▶ **Activity**
The response must contain every line from the records below that has "Expand".

Saved entries:
- - -
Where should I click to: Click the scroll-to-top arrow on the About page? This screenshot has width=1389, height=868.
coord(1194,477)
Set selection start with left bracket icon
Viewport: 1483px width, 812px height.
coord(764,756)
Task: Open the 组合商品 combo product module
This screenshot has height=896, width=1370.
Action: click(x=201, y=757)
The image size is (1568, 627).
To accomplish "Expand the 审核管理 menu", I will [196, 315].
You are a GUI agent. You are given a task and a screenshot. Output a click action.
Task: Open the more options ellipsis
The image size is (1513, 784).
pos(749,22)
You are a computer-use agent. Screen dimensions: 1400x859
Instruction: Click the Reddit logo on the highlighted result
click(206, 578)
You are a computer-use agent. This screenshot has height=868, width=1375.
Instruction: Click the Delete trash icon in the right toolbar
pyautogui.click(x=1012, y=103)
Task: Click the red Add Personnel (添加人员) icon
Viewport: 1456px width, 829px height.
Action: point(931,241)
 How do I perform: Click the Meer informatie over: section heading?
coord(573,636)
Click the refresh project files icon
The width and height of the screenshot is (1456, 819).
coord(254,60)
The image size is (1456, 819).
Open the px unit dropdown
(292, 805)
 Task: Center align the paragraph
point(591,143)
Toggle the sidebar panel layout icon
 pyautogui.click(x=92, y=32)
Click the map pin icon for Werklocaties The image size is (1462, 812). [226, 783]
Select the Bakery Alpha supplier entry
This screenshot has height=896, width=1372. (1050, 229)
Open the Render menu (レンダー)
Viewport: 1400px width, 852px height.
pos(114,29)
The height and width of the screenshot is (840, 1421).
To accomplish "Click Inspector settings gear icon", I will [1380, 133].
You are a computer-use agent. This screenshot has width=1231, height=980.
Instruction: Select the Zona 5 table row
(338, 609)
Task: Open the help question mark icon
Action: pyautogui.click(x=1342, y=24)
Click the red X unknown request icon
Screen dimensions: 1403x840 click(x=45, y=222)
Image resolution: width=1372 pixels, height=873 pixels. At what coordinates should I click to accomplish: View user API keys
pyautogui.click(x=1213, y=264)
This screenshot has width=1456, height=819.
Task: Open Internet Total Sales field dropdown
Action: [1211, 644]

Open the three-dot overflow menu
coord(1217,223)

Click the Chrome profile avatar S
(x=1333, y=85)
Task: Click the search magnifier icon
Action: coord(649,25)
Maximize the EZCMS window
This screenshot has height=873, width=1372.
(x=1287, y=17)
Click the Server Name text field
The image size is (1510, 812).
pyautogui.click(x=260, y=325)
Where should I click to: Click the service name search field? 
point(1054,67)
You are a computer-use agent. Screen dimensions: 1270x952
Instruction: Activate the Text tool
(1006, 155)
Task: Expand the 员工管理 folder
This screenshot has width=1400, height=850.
- - -
▶ **Exercise answer**
To accomplish "Expand the 审核管理 menu", I will [196, 315].
Task: Expand the 员工管理 folder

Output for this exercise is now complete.